* Page excerpt
★ ★ ★ ★ ★

The goal of a successful data and analytics maturity strategy is to help grow the business, improve operational processes, and ultimately become more profitable.

With all the online guides available about maximizing data usage, using machine learning in your business, and dissecting customers into segments, most business leaders are challenged trying to figure out how to make it work together.

If your analytics capabilities are falling short, it’s likely due to one of the following common obstacles:

1. You don’t have a data strategy

Most data strategies begin with business intelligence and move toward advanced analytics. If your business has been using data for several years, then your next step may be starting an analytics center of excellence (ACOE) or even incorporating artificial intelligence techniques.

Your analytics strategy is based on which level of the analytics maturity model you are starting. There is not a single approach that works for every organization, but all data and analytics capabilities have some commonalities.

The strategy may address the plan for a single year, or it may span 3 or more years. It ideally has milestones for what the team will accomplish along the way.

The analytic strategy should at least assess the business reasons for what data you’re integrating, what technology is required to be successful, and how to manage any capabilities skills gap that currently exists. Management can understand and support those needs and provide additional resources.

The plan is essential to having everyone in alignment. However, it should not feel like it is set in stone. It can and should change when business circumstances or changes in direction dictate. It is more important for the leadership team understands and believes that the strategy supports the organization.

2. You are not focusing your resources on results

When you start planning an analytics strategy, the temptation is to solve all problems – or apply the so-called “boil the ocean” approach. With so much data available in an organization, it’s easy to fall into the trap of trying to understand, measure, and improve all processes. For most companies, this is not possible and will not yield the desired results.

Your business may favor specific projects or initiatives to move the company forward over long-term digital transformations. Keeping the project goals precise and directed helps control costs and improve the business incrementally. The analytics strategy needs to answer deeper business questions rather than try to answer everyone that can be thought up.

You should also consider other ways to introduce analytics into the business. Use initiatives that target smaller areas of the company to build competencies. Provide a technology sandbox with access to tools and training to encourage other non-analytic workers to play with the data. Management must support these capabilities. They should willingly provide the needed resources for this digital transformation.

★ ★ ★ ★ ★

* Supplied records
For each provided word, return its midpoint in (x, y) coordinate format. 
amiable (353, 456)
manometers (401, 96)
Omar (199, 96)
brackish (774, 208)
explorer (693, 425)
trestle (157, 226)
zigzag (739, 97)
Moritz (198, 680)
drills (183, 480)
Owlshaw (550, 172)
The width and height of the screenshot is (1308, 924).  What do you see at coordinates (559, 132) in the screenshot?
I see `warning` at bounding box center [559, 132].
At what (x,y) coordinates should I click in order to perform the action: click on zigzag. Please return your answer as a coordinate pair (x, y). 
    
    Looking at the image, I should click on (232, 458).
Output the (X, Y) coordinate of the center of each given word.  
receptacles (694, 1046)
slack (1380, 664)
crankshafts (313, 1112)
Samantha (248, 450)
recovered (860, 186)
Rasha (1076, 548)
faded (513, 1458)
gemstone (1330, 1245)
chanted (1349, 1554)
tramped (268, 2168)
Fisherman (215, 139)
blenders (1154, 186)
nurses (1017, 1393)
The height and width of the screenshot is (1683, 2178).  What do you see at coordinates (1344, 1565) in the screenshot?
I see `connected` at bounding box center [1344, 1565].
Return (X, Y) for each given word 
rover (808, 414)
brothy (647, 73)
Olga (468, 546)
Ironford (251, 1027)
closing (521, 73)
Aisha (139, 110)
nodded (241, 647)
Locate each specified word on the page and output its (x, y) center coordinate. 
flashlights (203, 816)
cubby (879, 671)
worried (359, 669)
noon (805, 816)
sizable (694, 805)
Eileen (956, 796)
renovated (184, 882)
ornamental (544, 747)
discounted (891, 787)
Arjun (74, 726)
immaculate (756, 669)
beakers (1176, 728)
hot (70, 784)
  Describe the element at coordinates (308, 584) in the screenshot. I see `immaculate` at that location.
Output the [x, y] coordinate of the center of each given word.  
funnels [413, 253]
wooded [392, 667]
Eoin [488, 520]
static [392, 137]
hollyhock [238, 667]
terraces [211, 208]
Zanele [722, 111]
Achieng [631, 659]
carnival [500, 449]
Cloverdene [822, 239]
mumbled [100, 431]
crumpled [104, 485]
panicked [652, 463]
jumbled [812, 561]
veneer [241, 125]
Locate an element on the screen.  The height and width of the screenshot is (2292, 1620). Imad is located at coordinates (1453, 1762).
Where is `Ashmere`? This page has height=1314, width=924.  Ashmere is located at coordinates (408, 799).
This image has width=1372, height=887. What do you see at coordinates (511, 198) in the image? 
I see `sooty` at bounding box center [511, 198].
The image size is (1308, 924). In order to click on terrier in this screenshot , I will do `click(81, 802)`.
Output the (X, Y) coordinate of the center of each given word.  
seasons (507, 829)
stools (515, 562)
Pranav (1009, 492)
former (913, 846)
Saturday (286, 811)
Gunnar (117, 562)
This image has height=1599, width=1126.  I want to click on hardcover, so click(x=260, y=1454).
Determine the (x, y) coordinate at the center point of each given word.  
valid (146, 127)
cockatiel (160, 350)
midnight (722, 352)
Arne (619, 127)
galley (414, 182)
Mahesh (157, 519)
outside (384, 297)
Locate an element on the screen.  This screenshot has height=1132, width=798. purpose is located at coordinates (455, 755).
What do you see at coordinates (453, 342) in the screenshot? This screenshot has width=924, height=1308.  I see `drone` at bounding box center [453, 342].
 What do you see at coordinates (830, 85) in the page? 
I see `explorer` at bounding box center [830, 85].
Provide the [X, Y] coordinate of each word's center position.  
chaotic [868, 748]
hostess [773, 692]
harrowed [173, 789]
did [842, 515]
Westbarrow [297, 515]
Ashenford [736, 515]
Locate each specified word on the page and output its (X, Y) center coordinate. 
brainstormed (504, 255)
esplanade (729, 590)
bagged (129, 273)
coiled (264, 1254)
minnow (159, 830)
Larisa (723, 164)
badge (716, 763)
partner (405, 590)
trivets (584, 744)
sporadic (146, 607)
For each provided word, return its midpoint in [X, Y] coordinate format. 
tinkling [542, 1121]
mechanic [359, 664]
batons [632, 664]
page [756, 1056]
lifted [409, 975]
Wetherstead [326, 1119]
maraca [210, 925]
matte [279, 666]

★ ★ ★ ★ ★

* Written exercise 1
Quote the analytics strategy text word for word, starting at "With all the" and continuing up to and including "have some commonalities.".
* Written exercise 2
In the analytics strategy text, what time spans can the strategy cover?

* Full answer 1
With all the online guides available about maximizing data usage, using machine learning in your business, and dissecting customers into segments, most business leaders are challenged trying to figure out how to make it work together.

If your analytics capabilities are falling short, it’s likely due to one of the following common obstacles:

1. You don’t have a data strategy

Most data strategies begin with business intelligence and move toward advanced analytics. If your business has been using data for several years, then your next step may be starting an analytics center of excellence (ACOE) or even incorporating artificial intelligence techniques.

Your analytics strategy is based on which level of the analytics maturity model you are starting. There is not a single approach that works for every organization, but all data and analytics capabilities have some commonalities.

* Full answer 2
A single year, or 3 or more years.